Selected excerpt:
=== Section Start ===

It usually only happens about once a year. For about a week, once a year, I once again try to come to terms that with the fact I will never have a baby the "normal way". I have had three c-sections, and now, I really have no choice in the matter. If I have any more children, I will have another c-section. And, over six years after I had my first c-section, I still mourn the loss of not being able to have a child naturally.
It usually only happens when I hear of someone who just had a baby who had a natural delivery without any complications or when I have a friend who had to have a c-section. This past week, my friend
Sam had to have a c-section. After a few emails abut her being in labor and having some complications, I was up most of that night praying for her. "Lord, please help there to be no serious complications. Lord, please do let this end in a c-section if necessary." But it did. So, c-sections have been in the forefront of my mind since Monday. Then on Wednesday I received a letter from a priest friend of mine who wrote to me to ask a question about c-sections. My immediate thought was, oh, great I cannot get away from it right now.
Lately, though, I am reminded almost daily. I have had some minor complications from my last c-section and I have begun to run longer distances (yes, there is a connection . . . see the next sentence!). After I am done with a long run, I have incision pain which I had never had before. As I stretch out and the pain begins, I think about the birth of my children.
I will be honest, the topic makes me want to cry. I get sad when I think about the fact that I will never be able to experience having a baby naturally. That I will have to have surgery every time. I am not sure if this is normal. I have been a part of some c-section support forums and it just did to seem to fit. Many women are out and out angry and will do anything to have a natural birth (even putting their own self and baby at risk). Other people seem perfectly OK with the fact that they have had c-sections. And I even know of a few that
prefer a c-section to natural birth. Maybe I am just an anomaly. I do not know.

=== Section End ===

What to produce:
From the post about c-sections, list every attitude toward c-sections that the writer attributes to other women. The material that follows is not needed for this exercise.

Source data:
=== Section Start ===

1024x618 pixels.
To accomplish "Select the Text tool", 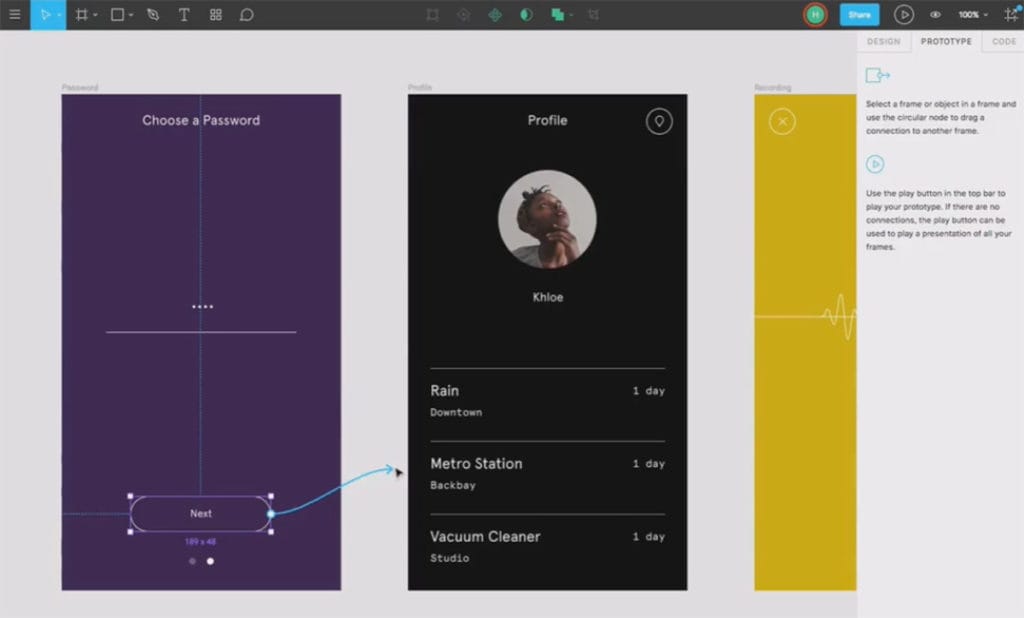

=== Section End ===

Completed exercise:
- Some are out and out angry and will do anything to have a natural birth, even putting themselves and their babies at risk.
- Some seem perfectly OK with having had c-sections.
- A few prefer a c-section to natural birth.